| WORK REQUIRED |
Output the data as it stands. Each line must match exactly.

| WORKING DATA |
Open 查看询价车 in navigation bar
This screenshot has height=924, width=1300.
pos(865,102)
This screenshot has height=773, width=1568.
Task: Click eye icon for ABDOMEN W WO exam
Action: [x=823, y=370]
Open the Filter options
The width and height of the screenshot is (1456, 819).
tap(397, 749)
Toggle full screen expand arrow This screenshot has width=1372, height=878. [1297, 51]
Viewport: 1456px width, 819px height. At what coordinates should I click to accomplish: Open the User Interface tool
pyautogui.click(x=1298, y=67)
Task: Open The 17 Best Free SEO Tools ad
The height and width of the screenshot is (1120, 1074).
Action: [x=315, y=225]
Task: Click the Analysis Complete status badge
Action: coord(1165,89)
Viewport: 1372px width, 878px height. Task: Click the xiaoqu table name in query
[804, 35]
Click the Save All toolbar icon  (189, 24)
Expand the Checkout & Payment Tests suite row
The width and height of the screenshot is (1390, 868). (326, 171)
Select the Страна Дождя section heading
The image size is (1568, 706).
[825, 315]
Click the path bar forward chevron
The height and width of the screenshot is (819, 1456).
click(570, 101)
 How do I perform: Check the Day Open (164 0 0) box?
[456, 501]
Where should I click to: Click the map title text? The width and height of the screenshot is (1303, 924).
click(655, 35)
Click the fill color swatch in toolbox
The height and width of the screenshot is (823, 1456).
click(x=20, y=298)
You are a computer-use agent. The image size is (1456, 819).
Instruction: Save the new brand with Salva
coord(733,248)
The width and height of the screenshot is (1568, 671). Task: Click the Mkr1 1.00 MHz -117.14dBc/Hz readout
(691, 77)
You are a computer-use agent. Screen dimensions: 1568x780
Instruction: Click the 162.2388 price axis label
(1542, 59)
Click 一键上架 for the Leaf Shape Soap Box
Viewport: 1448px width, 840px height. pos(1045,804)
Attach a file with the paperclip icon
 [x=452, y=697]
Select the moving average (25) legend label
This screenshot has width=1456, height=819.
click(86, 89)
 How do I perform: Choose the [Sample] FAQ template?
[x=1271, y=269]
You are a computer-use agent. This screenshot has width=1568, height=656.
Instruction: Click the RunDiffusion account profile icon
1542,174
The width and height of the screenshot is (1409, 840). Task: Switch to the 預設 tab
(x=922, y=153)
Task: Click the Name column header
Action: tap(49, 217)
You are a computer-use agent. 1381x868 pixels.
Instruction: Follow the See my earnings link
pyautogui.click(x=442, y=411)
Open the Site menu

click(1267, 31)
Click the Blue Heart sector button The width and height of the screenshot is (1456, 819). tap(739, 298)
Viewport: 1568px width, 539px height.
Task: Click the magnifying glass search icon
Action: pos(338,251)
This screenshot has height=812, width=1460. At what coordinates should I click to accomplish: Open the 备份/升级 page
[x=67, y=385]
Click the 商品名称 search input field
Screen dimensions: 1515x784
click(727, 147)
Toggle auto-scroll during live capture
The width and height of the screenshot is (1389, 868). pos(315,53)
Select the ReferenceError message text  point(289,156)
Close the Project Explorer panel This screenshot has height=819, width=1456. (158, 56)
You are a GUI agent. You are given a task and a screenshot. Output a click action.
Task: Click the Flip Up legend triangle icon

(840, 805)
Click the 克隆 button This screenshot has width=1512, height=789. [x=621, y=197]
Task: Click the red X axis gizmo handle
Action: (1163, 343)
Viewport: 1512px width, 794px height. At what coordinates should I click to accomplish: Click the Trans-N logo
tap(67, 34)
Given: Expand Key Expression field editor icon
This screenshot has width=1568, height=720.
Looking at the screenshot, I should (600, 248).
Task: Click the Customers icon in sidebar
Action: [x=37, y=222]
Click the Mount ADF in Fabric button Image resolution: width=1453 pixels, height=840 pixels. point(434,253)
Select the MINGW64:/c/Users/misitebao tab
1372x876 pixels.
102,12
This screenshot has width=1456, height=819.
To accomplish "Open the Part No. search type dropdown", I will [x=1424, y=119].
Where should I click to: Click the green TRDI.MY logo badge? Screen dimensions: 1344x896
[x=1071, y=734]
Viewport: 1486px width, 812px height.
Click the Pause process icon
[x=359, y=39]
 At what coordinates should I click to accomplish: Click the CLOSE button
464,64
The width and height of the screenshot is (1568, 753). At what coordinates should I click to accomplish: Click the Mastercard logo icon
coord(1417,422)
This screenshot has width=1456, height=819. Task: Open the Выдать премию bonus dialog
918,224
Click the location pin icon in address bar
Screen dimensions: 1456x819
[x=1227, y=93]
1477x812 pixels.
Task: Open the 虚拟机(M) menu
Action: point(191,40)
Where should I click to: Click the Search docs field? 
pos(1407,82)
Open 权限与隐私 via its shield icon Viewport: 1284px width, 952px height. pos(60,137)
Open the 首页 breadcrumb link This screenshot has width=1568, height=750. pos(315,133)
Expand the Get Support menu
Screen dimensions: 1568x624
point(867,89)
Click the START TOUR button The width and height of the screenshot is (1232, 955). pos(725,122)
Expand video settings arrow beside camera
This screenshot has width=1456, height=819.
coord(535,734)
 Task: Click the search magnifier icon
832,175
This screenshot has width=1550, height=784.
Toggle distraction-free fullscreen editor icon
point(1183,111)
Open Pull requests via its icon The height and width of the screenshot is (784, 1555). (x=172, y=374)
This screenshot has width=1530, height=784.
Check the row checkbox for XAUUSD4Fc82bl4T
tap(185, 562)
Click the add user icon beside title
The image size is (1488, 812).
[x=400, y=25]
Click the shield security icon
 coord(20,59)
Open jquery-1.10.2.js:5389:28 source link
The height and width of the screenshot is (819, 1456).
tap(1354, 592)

| ANSWER TO THIS TASK |
Open 查看询价车 in navigation bar
This screenshot has height=924, width=1300.
pos(865,102)
This screenshot has height=773, width=1568.
Task: Click eye icon for ABDOMEN W WO exam
Action: [x=823, y=370]
Open the Filter options
The width and height of the screenshot is (1456, 819).
tap(397, 749)
Toggle full screen expand arrow This screenshot has width=1372, height=878. [1297, 51]
Viewport: 1456px width, 819px height. At what coordinates should I click to accomplish: Open the User Interface tool
pyautogui.click(x=1298, y=67)
Task: Open The 17 Best Free SEO Tools ad
The height and width of the screenshot is (1120, 1074).
Action: [x=315, y=225]
Task: Click the Analysis Complete status badge
Action: coord(1165,89)
Viewport: 1372px width, 878px height. Task: Click the xiaoqu table name in query
[804, 35]
Click the Save All toolbar icon  (189, 24)
Expand the Checkout & Payment Tests suite row
The width and height of the screenshot is (1390, 868). (326, 171)
Select the Страна Дождя section heading
The image size is (1568, 706).
[825, 315]
Click the path bar forward chevron
The height and width of the screenshot is (819, 1456).
click(570, 101)
 How do I perform: Check the Day Open (164 0 0) box?
[456, 501]
Where should I click to: Click the map title text? The width and height of the screenshot is (1303, 924).
click(655, 35)
Click the fill color swatch in toolbox
The height and width of the screenshot is (823, 1456).
click(x=20, y=298)
You are a computer-use agent. The image size is (1456, 819).
Instruction: Save the new brand with Salva
coord(733,248)
The width and height of the screenshot is (1568, 671). Task: Click the Mkr1 1.00 MHz -117.14dBc/Hz readout
(691, 77)
You are a computer-use agent. Screen dimensions: 1568x780
Instruction: Click the 162.2388 price axis label
(1542, 59)
Click 一键上架 for the Leaf Shape Soap Box
Viewport: 1448px width, 840px height. pos(1045,804)
Attach a file with the paperclip icon
 [x=452, y=697]
Select the moving average (25) legend label
This screenshot has width=1456, height=819.
click(86, 89)
 How do I perform: Choose the [Sample] FAQ template?
[x=1271, y=269]
You are a computer-use agent. This screenshot has width=1568, height=656.
Instruction: Click the RunDiffusion account profile icon
1542,174
The width and height of the screenshot is (1409, 840). Task: Switch to the 預設 tab
(x=922, y=153)
Task: Click the Name column header
Action: tap(49, 217)
You are a computer-use agent. 1381x868 pixels.
Instruction: Follow the See my earnings link
pyautogui.click(x=442, y=411)
Open the Site menu

click(1267, 31)
Click the Blue Heart sector button The width and height of the screenshot is (1456, 819). tap(739, 298)
Viewport: 1568px width, 539px height.
Task: Click the magnifying glass search icon
Action: pos(338,251)
This screenshot has height=812, width=1460. At what coordinates should I click to accomplish: Open the 备份/升级 page
[x=67, y=385]
Click the 商品名称 search input field
Screen dimensions: 1515x784
click(727, 147)
Toggle auto-scroll during live capture
The width and height of the screenshot is (1389, 868). pos(315,53)
Select the ReferenceError message text  point(289,156)
Close the Project Explorer panel This screenshot has height=819, width=1456. (158, 56)
You are a GUI agent. You are given a task and a screenshot. Output a click action.
Task: Click the Flip Up legend triangle icon

(840, 805)
Click the 克隆 button This screenshot has width=1512, height=789. [x=621, y=197]
Task: Click the red X axis gizmo handle
Action: (1163, 343)
Viewport: 1512px width, 794px height. At what coordinates should I click to accomplish: Click the Trans-N logo
tap(67, 34)
Given: Expand Key Expression field editor icon
This screenshot has width=1568, height=720.
Looking at the screenshot, I should (600, 248).
Task: Click the Customers icon in sidebar
Action: [x=37, y=222]
Click the Mount ADF in Fabric button Image resolution: width=1453 pixels, height=840 pixels. point(434,253)
Select the MINGW64:/c/Users/misitebao tab
1372x876 pixels.
102,12
This screenshot has width=1456, height=819.
To accomplish "Open the Part No. search type dropdown", I will [x=1424, y=119].
Where should I click to: Click the green TRDI.MY logo badge? Screen dimensions: 1344x896
[x=1071, y=734]
Viewport: 1486px width, 812px height.
Click the Pause process icon
[x=359, y=39]
 At what coordinates should I click to accomplish: Click the CLOSE button
464,64
The width and height of the screenshot is (1568, 753). At what coordinates should I click to accomplish: Click the Mastercard logo icon
coord(1417,422)
This screenshot has width=1456, height=819. Task: Open the Выдать премию bonus dialog
918,224
Click the location pin icon in address bar
Screen dimensions: 1456x819
[x=1227, y=93]
1477x812 pixels.
Task: Open the 虚拟机(M) menu
Action: point(191,40)
Where should I click to: Click the Search docs field? 
pos(1407,82)
Open 权限与隐私 via its shield icon Viewport: 1284px width, 952px height. pos(60,137)
Open the 首页 breadcrumb link This screenshot has width=1568, height=750. pos(315,133)
Expand the Get Support menu
Screen dimensions: 1568x624
point(867,89)
Click the START TOUR button The width and height of the screenshot is (1232, 955). pos(725,122)
Expand video settings arrow beside camera
This screenshot has width=1456, height=819.
coord(535,734)
 Task: Click the search magnifier icon
832,175
This screenshot has width=1550, height=784.
Toggle distraction-free fullscreen editor icon
point(1183,111)
Open Pull requests via its icon The height and width of the screenshot is (784, 1555). (x=172, y=374)
This screenshot has width=1530, height=784.
Check the row checkbox for XAUUSD4Fc82bl4T
tap(185, 562)
Click the add user icon beside title
The image size is (1488, 812).
[x=400, y=25]
Click the shield security icon
 coord(20,59)
Open jquery-1.10.2.js:5389:28 source link
The height and width of the screenshot is (819, 1456).
tap(1354, 592)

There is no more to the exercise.